Which UDFs are most efficient?
UDFs might introduce significant processing bottlenecks into code execution. Databricks uses a number of different optimizers automatically for code written with included Apache Spark, SQL, and Delta Lake syntax. When custom logic is introduced by UDFs, these optimizers do not have the ability to efficiently plan tasks around this custom logic. In addition, logic that executes outside the JVM has additional costs around data serialization.
Note
Databricks optimizes many functions using Photon if you use Photon-enabled compute. Only functions that chain together Spark SQL of DataFrame commands can be optimized by Photon.
Some UDFs are more efficient than others. In terms of performance:
Built in functions will be fastest because of Databricks optimizers.

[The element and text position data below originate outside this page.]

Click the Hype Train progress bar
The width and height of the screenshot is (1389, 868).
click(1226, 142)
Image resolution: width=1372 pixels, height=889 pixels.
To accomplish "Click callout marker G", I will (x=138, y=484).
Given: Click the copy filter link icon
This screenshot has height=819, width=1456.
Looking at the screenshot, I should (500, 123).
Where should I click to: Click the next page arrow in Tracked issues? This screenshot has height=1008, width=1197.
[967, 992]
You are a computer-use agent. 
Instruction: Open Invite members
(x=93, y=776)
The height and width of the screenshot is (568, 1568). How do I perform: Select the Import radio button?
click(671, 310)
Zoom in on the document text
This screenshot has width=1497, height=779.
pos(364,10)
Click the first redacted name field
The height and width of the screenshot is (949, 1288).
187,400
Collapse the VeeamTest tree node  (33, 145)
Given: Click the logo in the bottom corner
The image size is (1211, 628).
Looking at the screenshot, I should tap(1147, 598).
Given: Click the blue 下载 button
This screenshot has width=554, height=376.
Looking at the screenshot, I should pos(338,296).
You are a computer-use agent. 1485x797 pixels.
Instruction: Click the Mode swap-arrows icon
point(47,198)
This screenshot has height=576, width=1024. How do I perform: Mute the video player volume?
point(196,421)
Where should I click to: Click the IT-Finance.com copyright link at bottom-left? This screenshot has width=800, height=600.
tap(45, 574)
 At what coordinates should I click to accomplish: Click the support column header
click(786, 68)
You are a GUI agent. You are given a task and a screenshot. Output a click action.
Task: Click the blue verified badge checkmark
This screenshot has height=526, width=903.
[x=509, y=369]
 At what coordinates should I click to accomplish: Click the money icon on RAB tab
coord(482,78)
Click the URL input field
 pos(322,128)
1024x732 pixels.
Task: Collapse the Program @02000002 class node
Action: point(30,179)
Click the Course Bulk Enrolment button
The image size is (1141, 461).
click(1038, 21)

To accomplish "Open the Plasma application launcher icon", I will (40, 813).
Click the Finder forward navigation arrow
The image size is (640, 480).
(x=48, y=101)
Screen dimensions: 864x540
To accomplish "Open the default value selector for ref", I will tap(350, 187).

Code that executes in the JVM (Scala, Java, Hive UDFs) will be faster than Python UDFs.
Pandas UDFs use Arrow to reduce serialization costs associated with Python UDFs.
Python UDFs work well for procedural logic, but should be avoided for production ETL workloads on large datasets.
Note
In Databricks Runtime 12.2 LTS and below, Python scalar UDFs and Pandas UDFs are not supported in Unity Catalog on clusters that use shared access mode. These UDFs are supported in Databricks Runtime 13.3 LTS and above for all access modes.
In Databricks Runtime 14.1 and below, Scala scalar UDFs are not supported in Unity Catalog on clusters that use shared access mode. These UDFs are supported for all access modes in Databricks Runtime 14.2 and above.
In Databricks Runtime 13.3 LTS and above, you can register scalar Python UDFs to Unity Catalog using SQL syntax. See User-defined functions (UDFs) in Unity Catalog.
Type |
Optimized |
Execution environment |
---|---|---|
Hive UDF |
No |
JVM |
Python UDF |
No |
Python |
Pandas UDF |
No |
Python (Arrow) |
Scala UDF |
No |
JVM |
Spark SQL |
Yes |
JVM (Photon) |
Spark DataFrame |
Yes |
JVM (Photon) |
When should you use a UDF?
A major benefit of UDFs is that they allow users to express logic in familiar languages, reducing the human cost associated with refactoring code. For ad hoc queries, manual data cleansing, exploratory data analysis, and most operations on small or medium-sized datasets, latency overhead costs associated with UDFs are unlikely to outweigh costs associated with refactoring code.
For ETL jobs, streaming operations, operations on very large datasets, or other workloads that are executed regularly or continuously, refactoring logic to use native Apache Spark methods quickly pays dividends.
Example data for example UDFs
The code examples in this article use UDFs to convert temperatures between Celcius and Farenheit. If you wish to execute these functions, you can create a sample dataset with the following Python code:
import numpy as np
import pandas as pd
Fdf = pd.DataFrame(np.random.normal(55, 25, 10000000), columns=["temp"])
Fdf["unit"] = "F"
Cdf = pd.DataFrame(np.random.normal(10, 10, 10000000), columns=["temp"])
Cdf["unit"] = "C"
df = spark.createDataFrame(pd.concat([Fdf, Cdf]).sample(frac=1))
df.cache().count()
df.createOrReplaceTempView("tv_temp")